◆ **Exercise prompt**: Could you copy the listing below word for word, from the line containing "You are a GUI" through its final line, both ends included, and leave the pictures out?

====== The input

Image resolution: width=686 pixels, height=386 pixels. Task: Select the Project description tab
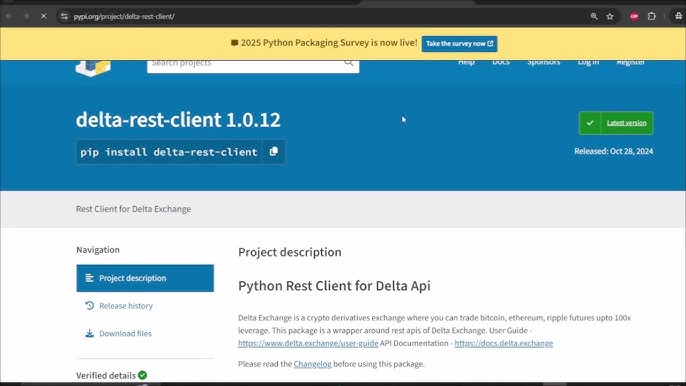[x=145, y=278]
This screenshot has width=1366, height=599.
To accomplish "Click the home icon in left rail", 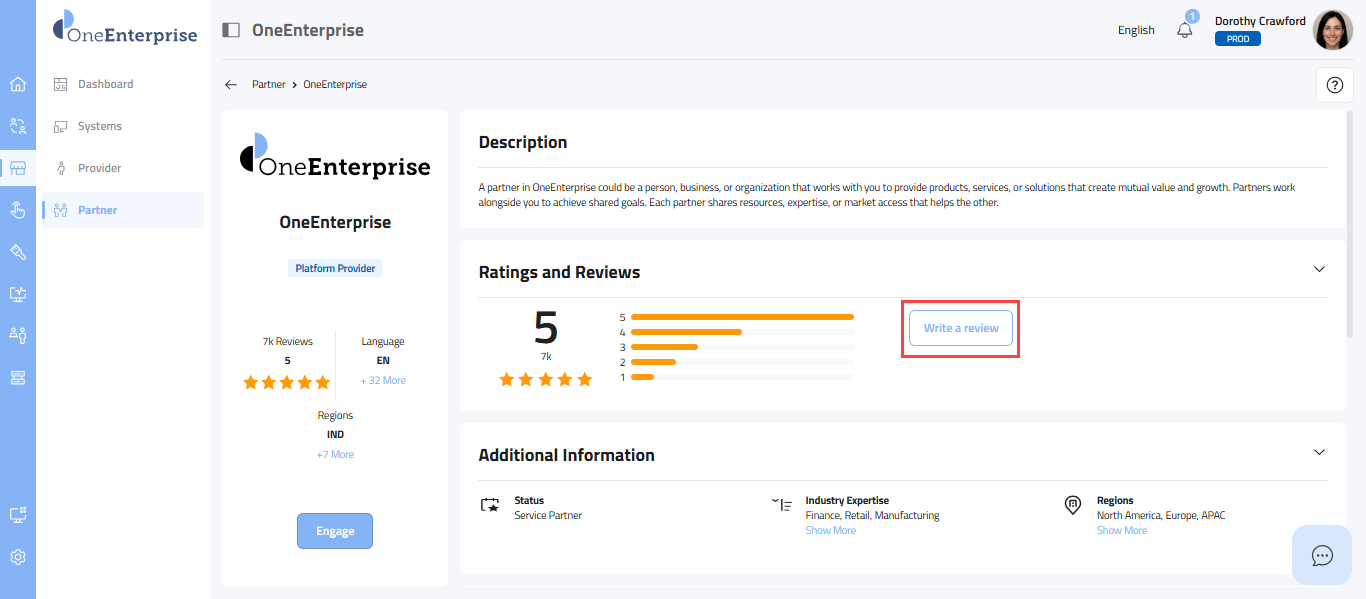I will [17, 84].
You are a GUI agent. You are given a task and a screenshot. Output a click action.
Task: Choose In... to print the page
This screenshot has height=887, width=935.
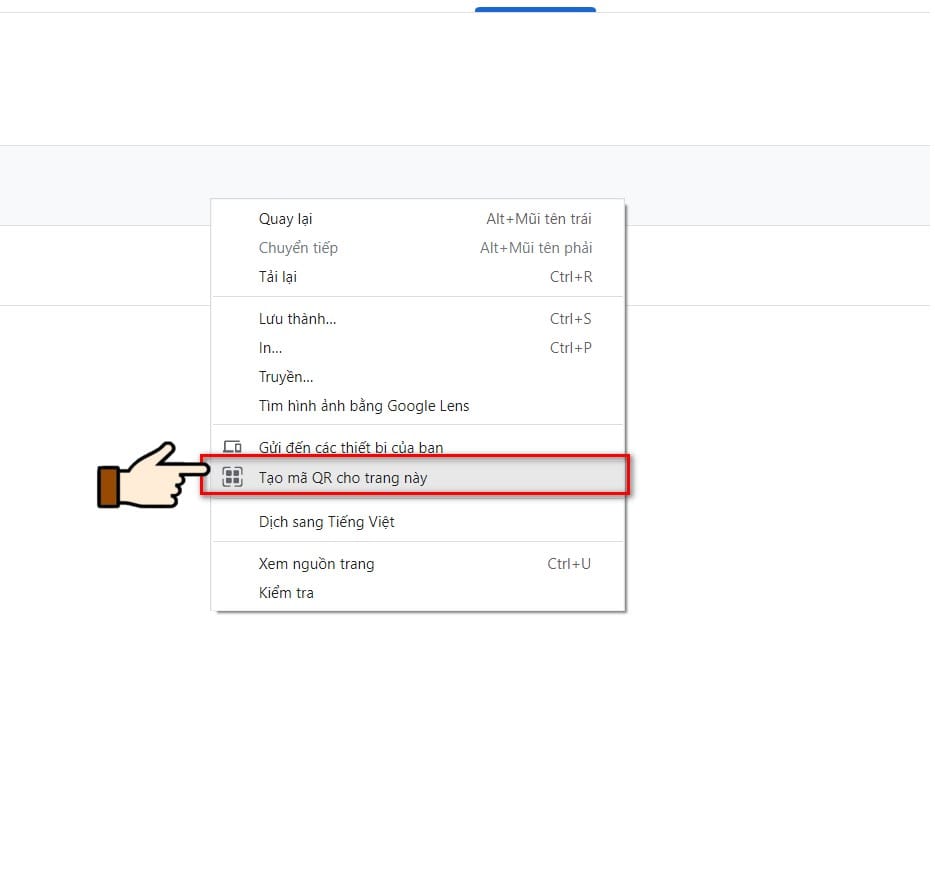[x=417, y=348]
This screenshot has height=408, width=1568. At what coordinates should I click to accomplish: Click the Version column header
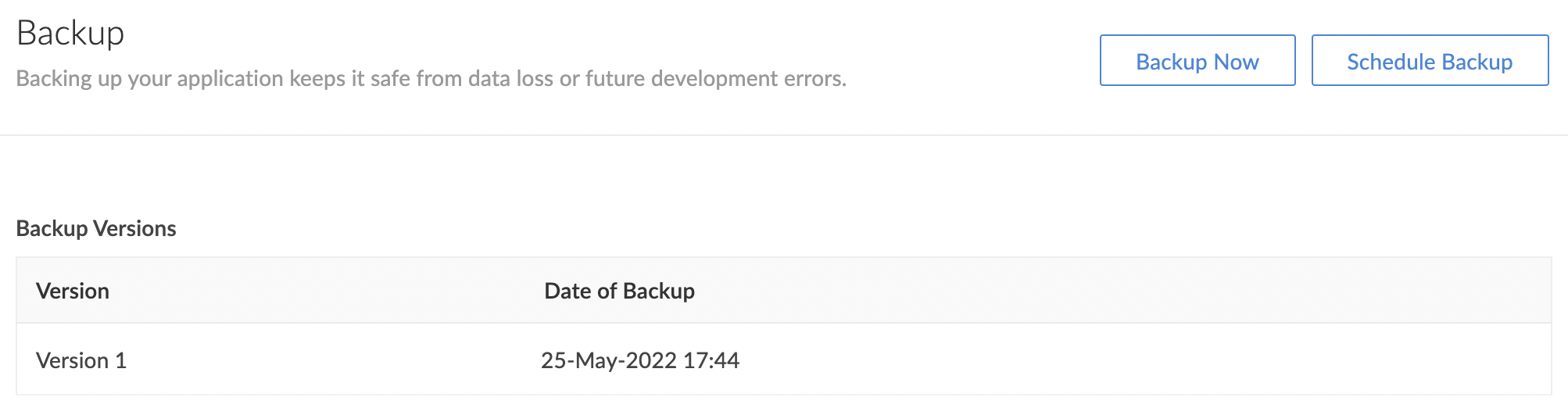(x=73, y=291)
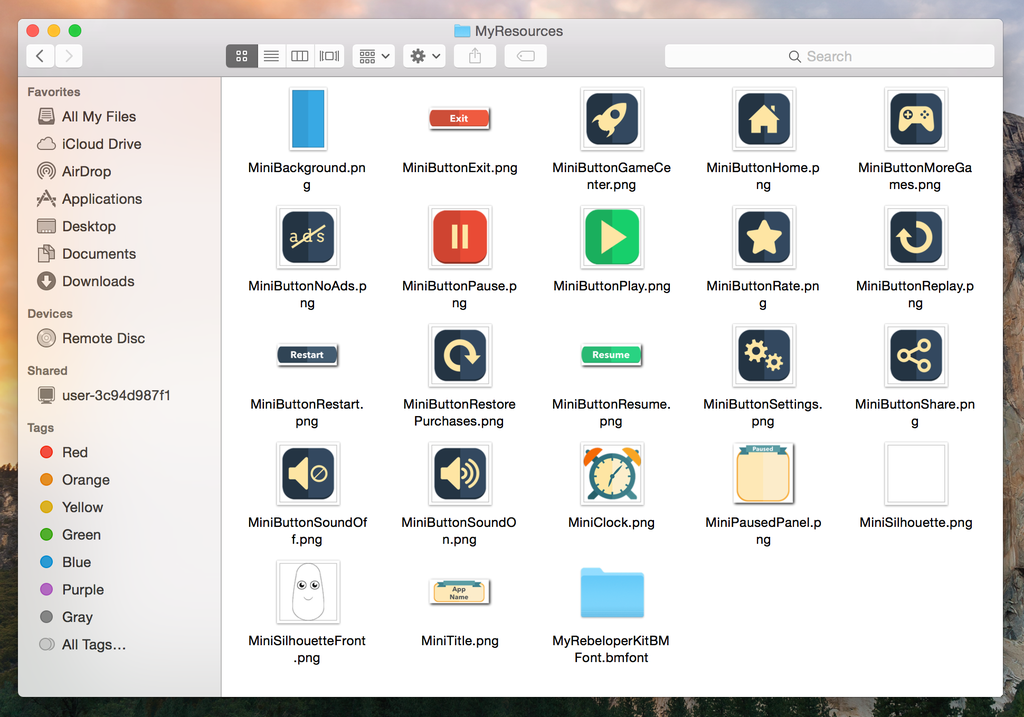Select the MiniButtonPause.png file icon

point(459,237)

============

◆ **Answer to this exercise**:
You are a GUI agent. You are given a task and a screenshot. Output a click action.
Task: Choose In... to print the page
This screenshot has height=887, width=935.
[x=417, y=348]
This screenshot has height=408, width=1568. At what coordinates should I click to accomplish: Click the Version column header
(x=73, y=291)
Select the MiniButtonPause.png file icon

point(459,237)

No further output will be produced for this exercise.